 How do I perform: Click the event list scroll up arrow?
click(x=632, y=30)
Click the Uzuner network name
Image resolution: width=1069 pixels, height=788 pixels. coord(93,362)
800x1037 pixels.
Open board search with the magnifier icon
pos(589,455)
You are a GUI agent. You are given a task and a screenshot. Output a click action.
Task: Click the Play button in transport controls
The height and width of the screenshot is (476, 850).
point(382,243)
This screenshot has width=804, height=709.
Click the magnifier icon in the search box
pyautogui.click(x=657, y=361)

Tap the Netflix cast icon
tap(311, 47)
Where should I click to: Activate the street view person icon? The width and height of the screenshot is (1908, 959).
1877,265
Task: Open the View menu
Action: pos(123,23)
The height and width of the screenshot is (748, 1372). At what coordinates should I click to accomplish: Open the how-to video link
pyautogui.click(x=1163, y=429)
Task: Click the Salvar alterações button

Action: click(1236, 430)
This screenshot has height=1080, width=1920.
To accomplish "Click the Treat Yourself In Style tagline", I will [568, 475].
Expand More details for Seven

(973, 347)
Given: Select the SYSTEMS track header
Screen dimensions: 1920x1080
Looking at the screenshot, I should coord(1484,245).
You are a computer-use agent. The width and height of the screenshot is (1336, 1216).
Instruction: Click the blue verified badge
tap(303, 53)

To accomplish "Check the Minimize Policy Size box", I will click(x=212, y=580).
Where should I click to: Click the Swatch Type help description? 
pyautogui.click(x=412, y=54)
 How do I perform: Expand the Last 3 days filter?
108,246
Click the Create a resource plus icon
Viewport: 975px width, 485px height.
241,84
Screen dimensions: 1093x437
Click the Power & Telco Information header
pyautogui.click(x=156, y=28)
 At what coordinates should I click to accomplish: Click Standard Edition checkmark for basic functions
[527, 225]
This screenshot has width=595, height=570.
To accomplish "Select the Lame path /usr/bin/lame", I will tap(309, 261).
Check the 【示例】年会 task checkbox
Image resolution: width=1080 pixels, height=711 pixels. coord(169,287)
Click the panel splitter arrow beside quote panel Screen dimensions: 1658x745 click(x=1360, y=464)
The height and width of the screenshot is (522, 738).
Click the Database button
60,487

## [Task directions]
Retype the listing above, exactly and in full.

## [Answer space]
 How do I perform: Click the event list scroll up arrow?
click(x=632, y=30)
Click the Uzuner network name
Image resolution: width=1069 pixels, height=788 pixels. coord(93,362)
800x1037 pixels.
Open board search with the magnifier icon
pos(589,455)
You are a GUI agent. You are given a task and a screenshot. Output a click action.
Task: Click the Play button in transport controls
The height and width of the screenshot is (476, 850).
point(382,243)
This screenshot has width=804, height=709.
Click the magnifier icon in the search box
pyautogui.click(x=657, y=361)

Tap the Netflix cast icon
tap(311, 47)
Where should I click to: Activate the street view person icon? The width and height of the screenshot is (1908, 959).
1877,265
Task: Open the View menu
Action: pos(123,23)
The height and width of the screenshot is (748, 1372). At what coordinates should I click to accomplish: Open the how-to video link
pyautogui.click(x=1163, y=429)
Task: Click the Salvar alterações button

Action: click(1236, 430)
This screenshot has height=1080, width=1920.
To accomplish "Click the Treat Yourself In Style tagline", I will [568, 475].
Expand More details for Seven

(973, 347)
Given: Select the SYSTEMS track header
Screen dimensions: 1920x1080
Looking at the screenshot, I should coord(1484,245).
You are a computer-use agent. The width and height of the screenshot is (1336, 1216).
Instruction: Click the blue verified badge
tap(303, 53)

To accomplish "Check the Minimize Policy Size box", I will click(x=212, y=580).
Where should I click to: Click the Swatch Type help description? 
pyautogui.click(x=412, y=54)
 How do I perform: Expand the Last 3 days filter?
108,246
Click the Create a resource plus icon
Viewport: 975px width, 485px height.
241,84
Screen dimensions: 1093x437
Click the Power & Telco Information header
pyautogui.click(x=156, y=28)
 At what coordinates should I click to accomplish: Click Standard Edition checkmark for basic functions
[527, 225]
This screenshot has width=595, height=570.
To accomplish "Select the Lame path /usr/bin/lame", I will tap(309, 261).
Check the 【示例】年会 task checkbox
Image resolution: width=1080 pixels, height=711 pixels. coord(169,287)
Click the panel splitter arrow beside quote panel Screen dimensions: 1658x745 click(x=1360, y=464)
The height and width of the screenshot is (522, 738).
Click the Database button
60,487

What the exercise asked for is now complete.